Attending networking events and meeting new people can be overwhelming especially if you are introverted. Having a shy or quiet personality can mean that you have a difficult time when it comes to the social side of your job. But managing your life skills is actually an important part of your own growth when it comes to your career. A few easy tips and habits can help ease you into these networking situations.
There are many reasons why networking might be harder for you if you’re an introvert. Each person is unique, so you’ll want to select a way to address your feelings that makes you the most comfortable. For some people, their feelings of bashfulness can be amplified if they walk into a room full of unfamiliar people. Others feel tongue-tied and can’t think of anything to say when they are introduced to someone new. Understanding that networking is an essential life skill and a way to build career opportunities, let’s look at some easy strategies you can use to push past any barriers if you have an introverted personality.
Make Sure to Prepare
Going into an uncomfortable situation with a game plan is the best way to begin. Before your next networking event, spend a few minutes thinking about what questions you might want to ask people. If someone in the room has a particular skill or perhaps works for a company that you’d like to learn more about, make a mental note to ask those questions. If you worry that asking them will make you nervous, write down those questions ahead of time and practice asking them. Then, when you get a chance to bring them up in conversation, you’ll be able to do it easily.

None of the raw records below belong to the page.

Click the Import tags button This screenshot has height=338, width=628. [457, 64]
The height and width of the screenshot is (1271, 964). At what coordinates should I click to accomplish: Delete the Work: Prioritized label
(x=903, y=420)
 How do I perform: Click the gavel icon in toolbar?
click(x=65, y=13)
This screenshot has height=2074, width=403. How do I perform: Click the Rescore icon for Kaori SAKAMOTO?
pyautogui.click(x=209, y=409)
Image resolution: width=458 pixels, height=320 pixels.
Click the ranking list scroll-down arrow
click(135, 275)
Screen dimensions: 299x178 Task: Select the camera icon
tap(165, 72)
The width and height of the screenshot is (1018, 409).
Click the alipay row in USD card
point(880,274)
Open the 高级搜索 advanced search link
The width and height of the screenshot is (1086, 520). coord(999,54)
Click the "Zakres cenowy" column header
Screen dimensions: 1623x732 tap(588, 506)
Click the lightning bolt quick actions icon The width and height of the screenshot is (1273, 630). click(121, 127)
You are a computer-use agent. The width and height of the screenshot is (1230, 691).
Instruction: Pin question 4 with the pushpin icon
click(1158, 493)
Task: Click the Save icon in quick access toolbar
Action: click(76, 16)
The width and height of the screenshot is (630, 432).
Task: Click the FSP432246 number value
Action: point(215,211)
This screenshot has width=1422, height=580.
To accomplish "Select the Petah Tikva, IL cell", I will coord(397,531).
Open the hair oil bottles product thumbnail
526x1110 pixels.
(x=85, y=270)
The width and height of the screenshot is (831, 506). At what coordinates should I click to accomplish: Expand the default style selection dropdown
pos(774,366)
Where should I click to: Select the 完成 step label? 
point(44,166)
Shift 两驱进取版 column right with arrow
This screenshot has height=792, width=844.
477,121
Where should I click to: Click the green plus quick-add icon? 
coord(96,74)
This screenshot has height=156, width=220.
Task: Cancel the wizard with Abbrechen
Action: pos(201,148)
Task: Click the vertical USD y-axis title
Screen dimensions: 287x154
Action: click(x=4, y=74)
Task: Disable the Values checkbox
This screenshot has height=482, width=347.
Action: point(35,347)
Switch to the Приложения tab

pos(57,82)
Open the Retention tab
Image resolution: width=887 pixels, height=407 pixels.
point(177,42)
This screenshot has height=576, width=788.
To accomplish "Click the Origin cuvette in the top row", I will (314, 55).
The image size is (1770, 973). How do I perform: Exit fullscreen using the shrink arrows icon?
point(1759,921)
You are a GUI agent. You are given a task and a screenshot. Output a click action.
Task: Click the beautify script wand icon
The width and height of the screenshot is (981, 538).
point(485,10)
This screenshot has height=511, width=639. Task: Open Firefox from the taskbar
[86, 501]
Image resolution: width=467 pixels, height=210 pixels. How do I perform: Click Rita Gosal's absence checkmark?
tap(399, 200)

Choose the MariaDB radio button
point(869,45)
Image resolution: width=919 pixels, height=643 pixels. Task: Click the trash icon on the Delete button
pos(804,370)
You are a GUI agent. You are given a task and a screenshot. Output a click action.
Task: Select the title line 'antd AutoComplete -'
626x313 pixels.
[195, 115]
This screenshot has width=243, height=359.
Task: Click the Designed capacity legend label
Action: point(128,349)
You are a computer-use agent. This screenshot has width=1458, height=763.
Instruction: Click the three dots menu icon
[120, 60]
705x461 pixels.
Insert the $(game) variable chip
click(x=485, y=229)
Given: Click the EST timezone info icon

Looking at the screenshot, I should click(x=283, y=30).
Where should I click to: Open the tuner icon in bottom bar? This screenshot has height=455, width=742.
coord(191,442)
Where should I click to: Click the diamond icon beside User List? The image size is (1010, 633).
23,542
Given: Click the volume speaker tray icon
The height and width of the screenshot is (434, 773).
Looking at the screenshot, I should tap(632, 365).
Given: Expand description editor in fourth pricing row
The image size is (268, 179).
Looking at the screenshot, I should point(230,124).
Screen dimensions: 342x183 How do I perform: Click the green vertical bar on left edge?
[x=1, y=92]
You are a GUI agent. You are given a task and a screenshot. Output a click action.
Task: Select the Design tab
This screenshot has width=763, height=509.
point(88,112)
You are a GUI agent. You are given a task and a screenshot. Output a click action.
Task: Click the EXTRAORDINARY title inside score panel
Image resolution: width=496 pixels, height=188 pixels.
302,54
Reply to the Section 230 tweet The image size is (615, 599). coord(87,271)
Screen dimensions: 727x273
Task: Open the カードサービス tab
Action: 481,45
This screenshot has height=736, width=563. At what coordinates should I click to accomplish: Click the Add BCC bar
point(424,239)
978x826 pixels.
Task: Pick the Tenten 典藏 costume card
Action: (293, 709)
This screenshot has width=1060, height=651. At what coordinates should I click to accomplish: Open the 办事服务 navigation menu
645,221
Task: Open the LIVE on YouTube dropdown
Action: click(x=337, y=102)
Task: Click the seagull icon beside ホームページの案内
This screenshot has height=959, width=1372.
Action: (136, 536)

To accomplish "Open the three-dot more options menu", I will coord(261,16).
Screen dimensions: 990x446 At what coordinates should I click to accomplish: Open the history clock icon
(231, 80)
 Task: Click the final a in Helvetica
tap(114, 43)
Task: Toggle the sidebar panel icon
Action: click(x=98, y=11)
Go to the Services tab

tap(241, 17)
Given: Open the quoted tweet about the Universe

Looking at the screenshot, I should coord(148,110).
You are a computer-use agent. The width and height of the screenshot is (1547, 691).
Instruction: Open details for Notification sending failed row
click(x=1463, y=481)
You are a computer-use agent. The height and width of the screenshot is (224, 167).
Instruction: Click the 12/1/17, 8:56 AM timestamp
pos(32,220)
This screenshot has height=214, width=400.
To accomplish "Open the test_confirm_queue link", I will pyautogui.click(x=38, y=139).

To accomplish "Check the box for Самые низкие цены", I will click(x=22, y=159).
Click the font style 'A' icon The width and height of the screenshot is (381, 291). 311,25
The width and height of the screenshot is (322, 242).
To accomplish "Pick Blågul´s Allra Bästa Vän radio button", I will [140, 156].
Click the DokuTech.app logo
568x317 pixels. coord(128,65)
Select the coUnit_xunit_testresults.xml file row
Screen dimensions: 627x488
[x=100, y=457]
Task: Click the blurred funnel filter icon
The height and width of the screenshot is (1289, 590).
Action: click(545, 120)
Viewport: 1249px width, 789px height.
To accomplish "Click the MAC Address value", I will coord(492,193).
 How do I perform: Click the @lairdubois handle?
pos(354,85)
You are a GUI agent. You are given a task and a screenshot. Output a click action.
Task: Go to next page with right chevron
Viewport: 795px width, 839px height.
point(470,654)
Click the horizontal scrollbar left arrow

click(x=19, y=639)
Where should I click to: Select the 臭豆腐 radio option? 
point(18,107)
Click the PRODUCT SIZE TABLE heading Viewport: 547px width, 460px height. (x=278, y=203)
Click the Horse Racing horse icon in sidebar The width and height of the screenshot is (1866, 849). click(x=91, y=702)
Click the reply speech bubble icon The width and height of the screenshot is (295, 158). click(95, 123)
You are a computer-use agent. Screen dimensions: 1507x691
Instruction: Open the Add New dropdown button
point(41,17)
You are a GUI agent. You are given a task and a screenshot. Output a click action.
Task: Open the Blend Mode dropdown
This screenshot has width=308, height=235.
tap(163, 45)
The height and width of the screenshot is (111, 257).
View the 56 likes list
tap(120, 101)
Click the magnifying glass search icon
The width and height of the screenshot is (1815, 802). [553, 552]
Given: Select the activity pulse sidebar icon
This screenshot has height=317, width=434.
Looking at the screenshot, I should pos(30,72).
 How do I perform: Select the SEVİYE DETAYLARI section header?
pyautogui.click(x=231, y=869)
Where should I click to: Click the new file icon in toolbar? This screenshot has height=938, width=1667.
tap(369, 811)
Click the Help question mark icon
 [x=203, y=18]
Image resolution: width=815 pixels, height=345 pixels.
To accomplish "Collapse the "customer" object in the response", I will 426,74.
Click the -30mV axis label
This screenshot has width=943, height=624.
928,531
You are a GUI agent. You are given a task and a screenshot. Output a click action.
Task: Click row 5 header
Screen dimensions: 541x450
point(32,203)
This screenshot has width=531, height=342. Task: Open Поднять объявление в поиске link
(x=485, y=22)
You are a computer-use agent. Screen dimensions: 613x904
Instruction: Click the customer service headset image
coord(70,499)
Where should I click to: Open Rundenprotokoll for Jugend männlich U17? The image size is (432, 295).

Focus On Meeting Individuals, Not An Entire Group
Walking into a room and being faced with a big group can feel a bit intimidating to some people. If that describes you, narrow your focus to meeting and talking to certain people. Make it your goal to connect with a few key people in the room instead of trying to meet and talk with every single person. This will allow you to have a few meaningful and in-depth conversations – and ask those questions you’ve prepared – rather than engaging a wide range of people with a lot of small talk.
Use Other Channels
Remember that large-scale and in-person events are not the only places you can hone your networking skills. Strive for balance between in-person events and other kinds of connections. Online networking is one way to balance out the larger group functions. Linkedin and Twitter can be great spaces to connect not only with new colleagues, but with other people from your industry. For some, this is a more comfortable place to share ideas, tips and even set up online chat groups on social media platforms where you can network regularly from the comfort of your own home or office.
Whether you’re networking in person or online, make sure to keep an updated list of specific questions handy. You might be curious about how someone started out in their career, how long they’ve been with a company, or even what they love best about their job. Some of their answers might surprise you. Don’t be afraid to ask questions unrelated to work. Often, the best and most meaningful connections you make with people can involve talking about travel, food or hobbies the other person enjoys. These more personal conversations will help you be more memorable than just someone chatting about work.
Remember to Follow-Up After Introductions
This goes back to what your parents taught you about sending a thank-you note after you receive a gift. When you’ve connected with someone at a networking event, send a follow-up email the next day. Remember to personalize the notes, thanking them for some specific piece of information or mentioning something you discussed, as a way to create a bond and increase your chances of success. Then add the person on Linkedin to create another layer of connection. In special cases, you’ll really hit it off with a person during a networking event and maybe even realize they could be a professional mentor to you. If this is the case, send a little gift with your thank-you note, just to let them know how much making that connection meant to you. It doesn’t have to be an elaborate gesture. It could be a small gift card for a local coffee shop, or something simple like a few Nutrilite™ Wellness Bars, or a tube of the Artistry Studio™ Essential Oil On-the-Go Scented Balms. Both of these items can be bought in packs, which is handy for splitting them up into separate gifts.
Bring a Friend
We’ve all heard there’s strength in numbers. That’s never more true than when you need a little extra support walking into a networking event. If you don’t like to make an entrance alone, make plans to go with a colleague, or bring a friend along with you to the event. Their presence will give you the confidence you need to start meeting people on your own.
By following these simple networking tips, you’ll be ready for your next event and on your way to making connections that will help enrich your career.